▶ **Source text**:
○ ○ ○
My friend Holly and I watched a horror film last week and it didn't altogether suck, which is more than I can say for our usual luck (hey, that rhymed). It was called "The Attic" (gee, aren't they all?) and it was about -- well -- yes, you guessed it, a family moving into a new house, a teenage daughter seeing her doppelganger pop up in odd places and of course, no one believing her (except the handsome cop who may or may not exist), parents who might be "in on it," and the discovery of an actual twin. But, like I said, it wasn't bad; we jumped a few times, and the gore was kept at a minimum. I thought about a book then that I'd read a long, long time ago involving a twin character, and remembered it as one of the creepiest stories I'd ever read with a horrendous, jarring denouement. It was by Thomas Tryon and it was called "The Other." I'm thinking the 70's -- in fact I'm thinking the early 70's. I thought I'd like to try reading it again.
When I think about times in my life, I do think about books that've gone for the ride. Not always horror stories, of course. Pick a person, place or thing for me to recall and I'll tell you the book, or more often books, plural, that went along with it. "The Clan of the Cave Bear," "Gone With The Wind" and "The Thornbirds" would be my Aunt Bella. "Watership Down" would be a hospitalization in 1976. "The Poisonwood Bible" is two months in an adobe and straw bale house in southern California. "The Other" was 1972 according to Wikipedia, so I got it right. And it was spring. How could I possibly remember that it was spring? Because in those days, it always was.
Gravity hadn't become the bad joke on my body that it is today, and things (boobs, belly) stayed up where they belong. My hair was virgin (even if I may not have been). I could kneel, run, jump, crawl and hide a bottle of Ripple from my parents at lightning speed. My parents were young and strong and had fun lives. It was the opposite of "The Chronicles of Narnia" -- here, it was always summer. Or more accurately, spring. Peepers. Skunk cabbage. Robins. Easter sunrise. Jean jackets after bulky, sweaty winters, and the scent of lily-of-the-valley -- "Muguet des Bois." No worries. Be happy. Play "Stairway to Heaven." Smoke.
Then today my dad and I went to the dump to forage a bit. More accurately, the Bulky Waste Transfer Station. If you have never been dump pickin' I feel sorry for you. In our family, it is tradition. Especially me and Dad; I used to ride out to the dump with him in his old green 1940's pickup when I was a child, shifting gears as instructed, oftentimes stopping in the piney woods to get out and walk among old foundations. Now the stuff's in big metal hoppers that you can't (legally) climb into, but still we find neat, usable stuff and the new attendant puts plastic milk crates of tossed-away books out for visitors like us to paw through. And there in amongst the paperbacks, a motley mix of Harlequin romances, sweeping western sagas and "literature" (Arthur Conan Doyle, Somerset Maugham, Mark Twain) a copy of guess what was stuck. Yep, "The Other." A bit of a coincidence, no?
So home we went, and I thought, tonight I will put aside my current crop of library books and found cast-offs and I will read "The Other" for its chilling brilliant evocations and wish for us all (except the guys shipped off to the jungles to fight) that it was 1972 again and spring, and lush, and alive with happy traditions and questionable adventures. The warm and fuzzies mixed in with fringed boots and Buffalo Springfield. What a time. Spring time, always.
○ ○ ○
(Saved data entries)
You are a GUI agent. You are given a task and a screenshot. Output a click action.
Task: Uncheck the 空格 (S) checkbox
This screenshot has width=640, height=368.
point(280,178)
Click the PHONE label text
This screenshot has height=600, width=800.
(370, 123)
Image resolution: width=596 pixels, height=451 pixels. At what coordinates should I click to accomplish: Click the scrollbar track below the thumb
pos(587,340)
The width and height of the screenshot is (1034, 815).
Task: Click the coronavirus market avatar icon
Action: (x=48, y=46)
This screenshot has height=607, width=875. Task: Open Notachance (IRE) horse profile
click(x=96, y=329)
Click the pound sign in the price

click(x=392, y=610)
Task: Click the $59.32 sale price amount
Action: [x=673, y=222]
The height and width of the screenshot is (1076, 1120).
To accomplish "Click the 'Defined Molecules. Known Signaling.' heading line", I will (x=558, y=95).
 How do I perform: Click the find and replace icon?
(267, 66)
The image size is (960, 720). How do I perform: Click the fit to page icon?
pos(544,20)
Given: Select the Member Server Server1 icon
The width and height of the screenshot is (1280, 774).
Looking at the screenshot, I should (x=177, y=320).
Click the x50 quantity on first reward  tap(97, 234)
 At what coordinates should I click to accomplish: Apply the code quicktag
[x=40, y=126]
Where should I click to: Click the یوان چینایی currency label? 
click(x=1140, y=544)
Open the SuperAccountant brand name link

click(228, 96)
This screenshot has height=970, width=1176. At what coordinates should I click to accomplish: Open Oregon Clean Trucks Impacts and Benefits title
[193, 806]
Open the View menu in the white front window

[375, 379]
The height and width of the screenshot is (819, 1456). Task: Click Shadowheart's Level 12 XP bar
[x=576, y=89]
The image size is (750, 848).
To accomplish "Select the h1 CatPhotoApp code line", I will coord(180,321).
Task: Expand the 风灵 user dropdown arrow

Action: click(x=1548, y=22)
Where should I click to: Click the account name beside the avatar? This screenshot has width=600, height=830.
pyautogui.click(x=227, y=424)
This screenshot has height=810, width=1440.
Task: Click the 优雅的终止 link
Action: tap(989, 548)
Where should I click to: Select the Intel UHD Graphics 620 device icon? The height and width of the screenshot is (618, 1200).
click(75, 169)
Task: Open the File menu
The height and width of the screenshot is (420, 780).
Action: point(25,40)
○ ○ ○
▶ **Brief**:
In the piece about rereading "The Other," where was a copy of that book found?

▶ **Response to the task**:
In a plastic milk crate of tossed-away books at the dump, the Bulky Waste Transfer Station.